Demanding Pay, Chinese Miners Protest Over Governor’s Claim

Thousands of Chinese miners who say they have not been paid for months staged a rare protest in a northeastern city, days after the provincial governor made the apparently false claim that no miner working for the province’s largest publicly owned mining company was owed any back wages.
Demanding Pay, Chinese Miners Protest Over Governor’s Claim
Chinese laborers work at a coal depot, which manufactures coal used for cooking and heating in Hebei, outside Beijing, China, on Nov. 21, 2014. (Kevin Frayer/Getty Images)
The Associated Press
3/13/2016
Updated:
3/14/2016

BEIJING—Thousands of Chinese miners who say they have not been paid for months staged a rare protest in a northeastern city, days after the provincial governor made the apparently false claim that no miner working for the province’s largest publicly owned mining company was owed any back wages.

Angry miners from Longmay Mining Holding Group Co. Ltd. and their family members marched through the city of Shuangyashan on Saturday and gathered in front of the company’s local offices.

In response, the government of Heilongjiang province issued a statement Saturday night acknowledging that many Longmay employees are owed wages and benefits, backtracking from Governor Lu Hao’s assertions earlier this month.

The protest and the change in the government’s stance underline the sensitivity of the employment issue, as Chinese miners and others in state industries are losing their jobs or seeing their pay drastically cut. China’s massive state-owned mining companies are struggling to boost efficiency and reduce their payrolls amid a severe slump in coal demand brought on by sharply slowing economic growth.

Chinese Premier Li Keqiang has told the annual legislature, which convenes in Beijing this week, that 100 billion yuan ($15 billion) has been set aside, primarily to assist workers who should be diverted from industries such as coal and steel, reducing their capacities.

The pain is particularly acute in China’s northeastern rustbelt, where Heilongjiang is located. Its biggest state-owned mining company, Longmay, reduced its work force by 22,500 people recently, according to state media reports.

Longmay reportedly owed 800 million yuan ($123 million) in back pay for 2014. A lengthy investigative article by China’s leading financial news group, Caijing, reported in January that pay for Longmay workers has been continually cut, and even those reduced wages had not been paid for three to four months.

Then on March 6, Lu, considered a rising political star, said at the national legislature’s annual session that the annual payrolls of Longmay are 10 billion yuan ($1.5 billion), about a third of the fiscal budget for the provincial government.

But despite the challenges, Longmay’s 80,000 miners hadn’t received a single cut in wages and all were paid on time, the governor said. The remarks seemed aimed at showing that Longmay and the province were meeting the leadership’s expectations for competently handling economic challenges.

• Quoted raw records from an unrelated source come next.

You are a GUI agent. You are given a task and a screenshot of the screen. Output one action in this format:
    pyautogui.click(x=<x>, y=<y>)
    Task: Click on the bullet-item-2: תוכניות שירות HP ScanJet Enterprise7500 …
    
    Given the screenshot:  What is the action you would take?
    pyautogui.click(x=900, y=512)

Calls to local police, government offices and Longmay rang unanswered Sunday, but witnesses said thousands of workers took part in the demonstration, which began on Friday and peaked on Saturday in the mining town of Shuangyashan. A local resident who gave just his last name, Li, said the protesters were holding banners demanding back pay. Li said he knew of Longmay workers who had not been paid for six months.

Another eyewitness, who gave her last name as Wang, said that she has family members working for the mines. She said their wages were cut to less than 1,000 yuan ($154) per month, and that the workers either did not receive their full wages or were not paid at all for months.

She said the protesters displayed a banner reading: “We need to eat. We need to live.”

Both Li and Wang said that the protest was peaceful and that a large number of riot police had been dispatched to the scene. They said the demonstration ended around 4 p.m.

The provincial statement came out after 9 p.m. Saturday, saying Lu had held a special meeting on Longmay in Beijing that afternoon.

The statement made no mention of the protest in Shuangyashan, but said Longmay had failed to pay wages, taxes and insurance contributions. It said the provincial government would work with Longmay to raise money and would make every effort to pay the workers.

The statement did not mention Lu’s earlier remarks, but hinted that he had been fed false information. The provincial government demanded that Longmay, municipal governments and provincial agencies overseeing the industry report truthfully to the provincial leadership.

“Should important information be reported inaccurately again, it will be dealt with seriously,” the statement said.